Und die volle Erinn′rung schweifte manchmal In mein Latium hin, das ewig theure, Zu den Hainen Albano′s, zu Gandolfo′s Klarem, erlenbekränzten See, zu Nemi′s Altem, dunkeln Dianenwald, Genzano′s Meeresaussicht, und zu des Monte Cavo, Weltbeherrschenden Haupt, wo oft mein Auge Von Oreste, von Tibur′s Paradiese Das unendliche Meer bis zu der Circe Fernem, bläulichen Vorgebirg′, hinunter Zu Parthenope′s Zauberinseln schaute, Schweifte gerne zum rebenvollen Hügel, Wo die Stadt der Lavinia, fabelheilig, Drei Jahrtausende bald sich schon im Lichte Des hesperischen Himmels sonnt; sie schweifte Nach des ewigen Frühlings Wollusthainen, Frascatanischen Gärten zu, und bliebe Träumend stehn an der Einzigen, der Hehren, Unaussprechlich Erhab′nen, deren Kuppeln Aus der Schwermuth und Oede der Campagna Einsam ragen und doch die Welt beherrschten.
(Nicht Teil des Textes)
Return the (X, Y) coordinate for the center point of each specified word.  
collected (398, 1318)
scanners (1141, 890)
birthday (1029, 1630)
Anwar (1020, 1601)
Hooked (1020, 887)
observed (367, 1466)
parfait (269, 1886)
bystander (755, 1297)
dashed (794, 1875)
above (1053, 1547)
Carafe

Einst auch so auf dem Hausbalkone saß ich, Unstät irrte mein Auge von dem Maulthier, Das den Bergpfad herauf der träge Führer Der rothwammsige, nach des Thores grauer Wölbung führte, hinweg in weite Fernen: Lange mocht′ ich wohl so hinüberschauen, Den Gedanken folgend, die gleich den Wolken Manchmal über die schöne Erde schweben, Und im fliegenden Wechsel bald verwehen, Als mein Blick nach Olevano′s Terrassen Aus der Ferne zumal sich kehrt; und siehe, Drüben, wo sich am Fels das Dorf emporhebt, Da gewahr′ ich auf hoher Loggia schöne, Farb′ge Frauengestalten, eine aber Ragt vor allen hervor an Wuchs und Hoheit Und an Jugend, an reicher Tracht und Kleidung. Weiß, in reizendem Faltenwurf erglänzt das Busentuch, um den Nacken sanft sich wölbend; Albanesische Sitte, weiß der Schleier, Blendend weiß das Gewand auch, Rosenbänder Und viel andere zieren Brust und Arme, Groß und königlich anzuschauen ist sie, Dienerinnen nur dünken mir die andern; Nieder aber von des Balkones Höhe, All die schönen Olivenhaine, die den Fuß des Felsens mit Silbergrün bedecken, All die Fülle der Feigen und Kastanien Und die farbigen Gründe der Campagna Ueberblickte sie, zu der Volsker fernen, Violetten Gebirgen dann sich wendend. Und mir däuchte - warum? ich wüßt′ es deutlich Nicht zu sagen - ein Weib aus grauen Zeiten Aus homerischer Welt zu schauen, sei es Nun Andromache, die von Priams Beste Ueber Ilion′s Eb′ne blickt, wo Hektor Mit den Danaern kämpft, sei es die schöne Königstochter Antigone, die ängstlich Mit der Sklavinnen Schaar von Thebens Mauern Niedersieht in das Feld, wo sich der Sieben Waffenglänzendes Heer zum Sturme nähert. Also königlich war sie anzuschauen, Jene Frauengestalt im weißen Schleier, Und im weißen Gewand und Busentuche; Nur ein Punkt in der weiten Felsenlandschaft, Schien sie doch mir die Herrin all des Landes.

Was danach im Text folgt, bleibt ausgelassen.